A dynamic operability analysis approach for nonlinear processes

Current process operability indicators are mostly restricted to linear approximations of the process dynamics. Other operability analysis approaches that have the capability to include full nonlinear process models rely on mixed integer dynamic optimisation techniques which, in general, require large amount of computations. In this paper we propose a dynamic operability analysis approach for stable nonlinear processes that can be readily applied during process design and can be solved efficiently using a limited amount of computations. The process nonlinear dynamics are approximated by a series interconnection of static nonlinearities and linear dynamics, represented by the so-called Hammerstein–Wiener models. These type of models can often be obtained during process design where detailed steady-state nonlinear models are available, combined with some (usually limited) information on the process dynamics. Using an extended internal model control (IMC) framework, we investigate the interaction between the static nonlinearities and linear dynamics on the operability of the process. The framework extends the well-known equivalence between operability and invertibility of linear processes to nonlinear systems. In particular, by exploiting some results from the theory of passive systems we provide conditions that guarantee the existence of the inverse of the static nonlinearities.
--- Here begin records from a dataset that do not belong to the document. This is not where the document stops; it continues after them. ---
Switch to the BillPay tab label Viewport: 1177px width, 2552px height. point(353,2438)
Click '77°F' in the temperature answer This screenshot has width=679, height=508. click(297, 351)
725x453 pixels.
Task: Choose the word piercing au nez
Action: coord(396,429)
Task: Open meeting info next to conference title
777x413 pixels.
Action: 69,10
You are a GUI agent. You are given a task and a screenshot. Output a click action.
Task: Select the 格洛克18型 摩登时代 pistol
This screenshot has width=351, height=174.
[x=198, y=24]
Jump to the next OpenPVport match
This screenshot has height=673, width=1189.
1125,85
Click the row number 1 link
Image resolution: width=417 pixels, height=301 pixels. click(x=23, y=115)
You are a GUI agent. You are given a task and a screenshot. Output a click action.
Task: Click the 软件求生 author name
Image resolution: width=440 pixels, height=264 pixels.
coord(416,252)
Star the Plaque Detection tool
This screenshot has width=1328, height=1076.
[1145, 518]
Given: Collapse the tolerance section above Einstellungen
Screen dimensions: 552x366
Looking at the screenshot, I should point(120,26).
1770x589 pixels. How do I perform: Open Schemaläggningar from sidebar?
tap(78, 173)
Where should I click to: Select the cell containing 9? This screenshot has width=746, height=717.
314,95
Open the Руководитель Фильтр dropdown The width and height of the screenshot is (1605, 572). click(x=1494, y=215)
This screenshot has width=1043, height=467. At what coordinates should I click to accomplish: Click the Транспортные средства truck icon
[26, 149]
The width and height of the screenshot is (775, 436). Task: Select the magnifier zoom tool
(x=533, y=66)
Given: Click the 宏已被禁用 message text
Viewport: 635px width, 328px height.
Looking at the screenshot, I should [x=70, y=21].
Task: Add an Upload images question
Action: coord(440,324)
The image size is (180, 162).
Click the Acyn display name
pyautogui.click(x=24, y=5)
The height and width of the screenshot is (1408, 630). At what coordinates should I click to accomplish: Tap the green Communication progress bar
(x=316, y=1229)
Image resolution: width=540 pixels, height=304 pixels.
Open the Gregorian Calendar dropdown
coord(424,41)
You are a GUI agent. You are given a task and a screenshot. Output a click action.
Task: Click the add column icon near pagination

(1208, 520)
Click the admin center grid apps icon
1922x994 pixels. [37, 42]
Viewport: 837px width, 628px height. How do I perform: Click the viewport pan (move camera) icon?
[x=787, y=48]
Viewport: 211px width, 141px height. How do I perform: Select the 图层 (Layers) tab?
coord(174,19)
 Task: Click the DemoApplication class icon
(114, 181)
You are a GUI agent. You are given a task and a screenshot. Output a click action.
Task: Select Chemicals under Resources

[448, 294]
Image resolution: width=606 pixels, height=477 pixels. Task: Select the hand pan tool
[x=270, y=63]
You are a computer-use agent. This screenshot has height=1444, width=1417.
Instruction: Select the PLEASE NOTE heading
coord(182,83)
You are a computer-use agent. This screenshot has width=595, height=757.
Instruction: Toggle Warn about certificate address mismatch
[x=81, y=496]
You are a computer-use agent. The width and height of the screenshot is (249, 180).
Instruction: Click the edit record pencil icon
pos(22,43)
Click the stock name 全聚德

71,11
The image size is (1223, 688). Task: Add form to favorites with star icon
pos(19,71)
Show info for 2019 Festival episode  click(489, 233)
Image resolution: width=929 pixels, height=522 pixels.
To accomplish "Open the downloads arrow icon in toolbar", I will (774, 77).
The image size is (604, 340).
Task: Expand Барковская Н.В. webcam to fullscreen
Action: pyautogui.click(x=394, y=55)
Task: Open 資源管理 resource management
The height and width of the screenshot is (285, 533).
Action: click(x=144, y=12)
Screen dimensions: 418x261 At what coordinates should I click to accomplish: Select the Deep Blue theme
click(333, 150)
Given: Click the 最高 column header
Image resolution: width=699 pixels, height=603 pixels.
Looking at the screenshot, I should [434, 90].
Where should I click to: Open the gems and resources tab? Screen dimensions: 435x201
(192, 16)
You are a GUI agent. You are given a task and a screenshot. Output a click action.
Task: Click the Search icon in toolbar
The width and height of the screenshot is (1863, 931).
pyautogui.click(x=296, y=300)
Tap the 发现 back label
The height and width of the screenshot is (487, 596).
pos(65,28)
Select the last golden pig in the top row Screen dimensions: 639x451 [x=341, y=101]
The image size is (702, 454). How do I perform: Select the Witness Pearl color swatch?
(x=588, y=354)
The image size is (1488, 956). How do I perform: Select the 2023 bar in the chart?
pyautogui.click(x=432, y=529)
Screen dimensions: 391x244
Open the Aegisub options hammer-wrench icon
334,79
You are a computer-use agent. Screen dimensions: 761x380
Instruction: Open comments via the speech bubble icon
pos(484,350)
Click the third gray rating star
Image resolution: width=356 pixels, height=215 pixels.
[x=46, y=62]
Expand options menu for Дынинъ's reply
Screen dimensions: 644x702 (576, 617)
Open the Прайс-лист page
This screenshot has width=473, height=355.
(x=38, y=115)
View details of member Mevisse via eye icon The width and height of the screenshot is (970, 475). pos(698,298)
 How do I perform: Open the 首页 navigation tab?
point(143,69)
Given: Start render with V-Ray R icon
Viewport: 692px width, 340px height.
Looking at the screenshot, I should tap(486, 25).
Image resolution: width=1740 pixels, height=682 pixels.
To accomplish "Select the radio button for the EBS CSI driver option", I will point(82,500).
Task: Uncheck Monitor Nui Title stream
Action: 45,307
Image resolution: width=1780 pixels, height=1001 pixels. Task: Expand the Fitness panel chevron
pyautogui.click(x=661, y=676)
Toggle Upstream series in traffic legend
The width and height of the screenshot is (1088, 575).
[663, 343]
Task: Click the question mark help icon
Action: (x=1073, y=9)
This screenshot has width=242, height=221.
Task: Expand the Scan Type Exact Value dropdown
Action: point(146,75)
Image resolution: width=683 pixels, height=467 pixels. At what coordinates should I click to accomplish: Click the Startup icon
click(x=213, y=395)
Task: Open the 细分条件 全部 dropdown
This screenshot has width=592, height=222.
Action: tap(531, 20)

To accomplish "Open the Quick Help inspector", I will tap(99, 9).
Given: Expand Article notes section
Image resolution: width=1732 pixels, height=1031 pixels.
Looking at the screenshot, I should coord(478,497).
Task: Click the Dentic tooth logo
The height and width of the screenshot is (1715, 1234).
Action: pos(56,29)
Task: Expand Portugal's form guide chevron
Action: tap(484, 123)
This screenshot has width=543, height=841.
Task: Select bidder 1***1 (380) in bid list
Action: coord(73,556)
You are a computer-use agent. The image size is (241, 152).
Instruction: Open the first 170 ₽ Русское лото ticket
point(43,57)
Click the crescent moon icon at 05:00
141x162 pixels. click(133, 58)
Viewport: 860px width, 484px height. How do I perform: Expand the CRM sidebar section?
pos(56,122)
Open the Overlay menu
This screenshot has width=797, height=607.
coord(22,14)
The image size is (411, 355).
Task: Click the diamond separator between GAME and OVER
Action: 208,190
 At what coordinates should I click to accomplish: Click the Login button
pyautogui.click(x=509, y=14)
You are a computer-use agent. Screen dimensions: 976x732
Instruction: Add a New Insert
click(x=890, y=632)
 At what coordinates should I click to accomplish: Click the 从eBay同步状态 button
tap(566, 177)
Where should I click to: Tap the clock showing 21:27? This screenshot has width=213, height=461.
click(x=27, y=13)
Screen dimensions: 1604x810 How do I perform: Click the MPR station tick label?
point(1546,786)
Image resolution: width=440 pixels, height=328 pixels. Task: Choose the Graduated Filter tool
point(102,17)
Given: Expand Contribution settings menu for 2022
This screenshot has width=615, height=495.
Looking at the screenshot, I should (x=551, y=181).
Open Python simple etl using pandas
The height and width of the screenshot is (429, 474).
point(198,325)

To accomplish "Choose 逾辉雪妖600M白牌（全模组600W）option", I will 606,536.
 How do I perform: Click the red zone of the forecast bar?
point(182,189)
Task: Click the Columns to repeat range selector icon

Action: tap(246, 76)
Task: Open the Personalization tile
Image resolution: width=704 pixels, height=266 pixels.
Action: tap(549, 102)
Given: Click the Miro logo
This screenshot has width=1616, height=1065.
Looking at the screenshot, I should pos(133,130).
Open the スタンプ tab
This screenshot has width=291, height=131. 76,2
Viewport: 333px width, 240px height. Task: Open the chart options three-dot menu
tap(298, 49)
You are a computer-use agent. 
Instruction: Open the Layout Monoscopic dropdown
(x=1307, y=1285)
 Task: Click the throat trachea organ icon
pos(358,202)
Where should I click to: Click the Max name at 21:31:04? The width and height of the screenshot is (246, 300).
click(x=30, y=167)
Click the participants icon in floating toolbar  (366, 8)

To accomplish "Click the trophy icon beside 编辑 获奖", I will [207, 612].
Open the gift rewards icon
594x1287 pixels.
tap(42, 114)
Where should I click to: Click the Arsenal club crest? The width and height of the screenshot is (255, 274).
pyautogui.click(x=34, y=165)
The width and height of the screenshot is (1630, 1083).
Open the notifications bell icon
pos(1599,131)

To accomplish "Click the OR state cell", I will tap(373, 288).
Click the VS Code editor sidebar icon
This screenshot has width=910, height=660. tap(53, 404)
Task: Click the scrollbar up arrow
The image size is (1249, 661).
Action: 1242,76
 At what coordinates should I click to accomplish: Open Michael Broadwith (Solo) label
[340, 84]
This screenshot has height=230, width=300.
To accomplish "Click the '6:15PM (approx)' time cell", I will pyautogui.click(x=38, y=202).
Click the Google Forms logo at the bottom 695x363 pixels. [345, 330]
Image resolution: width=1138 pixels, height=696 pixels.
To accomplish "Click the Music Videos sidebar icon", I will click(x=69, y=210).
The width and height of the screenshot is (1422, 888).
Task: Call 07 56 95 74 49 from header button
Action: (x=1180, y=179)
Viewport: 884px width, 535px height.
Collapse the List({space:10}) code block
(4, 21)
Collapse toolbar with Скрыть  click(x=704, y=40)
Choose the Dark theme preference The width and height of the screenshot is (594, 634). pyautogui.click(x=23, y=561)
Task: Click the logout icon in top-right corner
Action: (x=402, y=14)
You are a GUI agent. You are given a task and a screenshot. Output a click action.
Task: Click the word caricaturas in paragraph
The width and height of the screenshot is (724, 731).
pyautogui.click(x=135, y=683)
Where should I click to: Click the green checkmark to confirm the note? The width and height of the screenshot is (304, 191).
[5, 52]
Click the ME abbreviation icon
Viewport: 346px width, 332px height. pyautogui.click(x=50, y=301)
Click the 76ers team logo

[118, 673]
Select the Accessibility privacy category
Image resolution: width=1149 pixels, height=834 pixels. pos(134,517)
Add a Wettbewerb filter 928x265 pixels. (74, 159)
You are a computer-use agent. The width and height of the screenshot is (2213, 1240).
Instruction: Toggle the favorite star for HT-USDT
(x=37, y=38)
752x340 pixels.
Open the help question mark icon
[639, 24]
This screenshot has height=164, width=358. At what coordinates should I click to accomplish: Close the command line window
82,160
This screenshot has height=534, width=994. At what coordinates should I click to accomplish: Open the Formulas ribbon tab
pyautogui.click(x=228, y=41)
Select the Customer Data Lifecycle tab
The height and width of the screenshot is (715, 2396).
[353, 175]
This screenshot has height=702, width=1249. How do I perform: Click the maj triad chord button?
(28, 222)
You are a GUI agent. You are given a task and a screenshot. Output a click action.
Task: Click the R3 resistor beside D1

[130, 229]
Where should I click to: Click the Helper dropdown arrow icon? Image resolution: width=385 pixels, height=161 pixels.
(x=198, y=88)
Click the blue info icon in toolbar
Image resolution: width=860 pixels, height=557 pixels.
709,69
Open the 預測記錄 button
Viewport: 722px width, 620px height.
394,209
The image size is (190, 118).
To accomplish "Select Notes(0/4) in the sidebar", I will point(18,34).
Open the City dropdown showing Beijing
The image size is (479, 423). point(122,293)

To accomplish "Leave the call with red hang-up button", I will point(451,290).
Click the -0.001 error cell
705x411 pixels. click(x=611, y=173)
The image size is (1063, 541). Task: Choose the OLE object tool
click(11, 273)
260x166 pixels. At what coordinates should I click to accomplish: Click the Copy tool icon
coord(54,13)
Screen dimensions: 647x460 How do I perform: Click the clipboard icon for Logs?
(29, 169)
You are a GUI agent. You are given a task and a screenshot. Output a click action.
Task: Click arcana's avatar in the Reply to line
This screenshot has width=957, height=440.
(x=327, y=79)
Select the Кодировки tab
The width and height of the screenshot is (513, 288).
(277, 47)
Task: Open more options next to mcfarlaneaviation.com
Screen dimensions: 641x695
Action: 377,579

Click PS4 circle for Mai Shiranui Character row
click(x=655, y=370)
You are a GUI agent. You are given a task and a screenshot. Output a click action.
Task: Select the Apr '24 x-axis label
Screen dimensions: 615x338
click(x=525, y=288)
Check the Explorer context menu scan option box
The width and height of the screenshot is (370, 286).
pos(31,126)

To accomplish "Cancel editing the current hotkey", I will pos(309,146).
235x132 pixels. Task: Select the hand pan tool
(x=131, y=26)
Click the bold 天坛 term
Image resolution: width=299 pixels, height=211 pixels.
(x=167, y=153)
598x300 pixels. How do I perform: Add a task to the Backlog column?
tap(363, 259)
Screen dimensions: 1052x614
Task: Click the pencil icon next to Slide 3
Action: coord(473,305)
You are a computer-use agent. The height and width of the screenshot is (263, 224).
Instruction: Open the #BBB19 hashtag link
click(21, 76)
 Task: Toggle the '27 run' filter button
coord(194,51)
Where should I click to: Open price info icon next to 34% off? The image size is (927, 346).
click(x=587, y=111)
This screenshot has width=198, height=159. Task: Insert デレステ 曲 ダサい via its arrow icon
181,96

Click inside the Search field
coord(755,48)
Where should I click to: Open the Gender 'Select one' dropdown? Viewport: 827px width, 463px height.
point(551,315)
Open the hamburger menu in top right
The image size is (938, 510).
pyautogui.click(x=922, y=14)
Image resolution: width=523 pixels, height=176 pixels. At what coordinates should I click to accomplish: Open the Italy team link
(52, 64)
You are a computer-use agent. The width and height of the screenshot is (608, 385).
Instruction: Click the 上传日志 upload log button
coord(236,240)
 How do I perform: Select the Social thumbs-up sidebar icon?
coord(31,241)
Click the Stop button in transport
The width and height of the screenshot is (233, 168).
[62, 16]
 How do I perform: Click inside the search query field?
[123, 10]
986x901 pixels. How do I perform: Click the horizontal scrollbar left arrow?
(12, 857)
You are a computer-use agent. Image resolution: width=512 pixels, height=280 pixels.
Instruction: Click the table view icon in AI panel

We show that the inverse can be attained inside a specific input/output region. This region imposes a constraint on the maximum magnitude of the signals that appear in the closed-loop and represents the effect of the static nonlinearities on the operability of the overall process. Dynamic operability is then quantified using a linear matrix inequality (LMI) optimisation approach that minimises a given performance criterion subject to the constraint imposed by the static nonlinearities.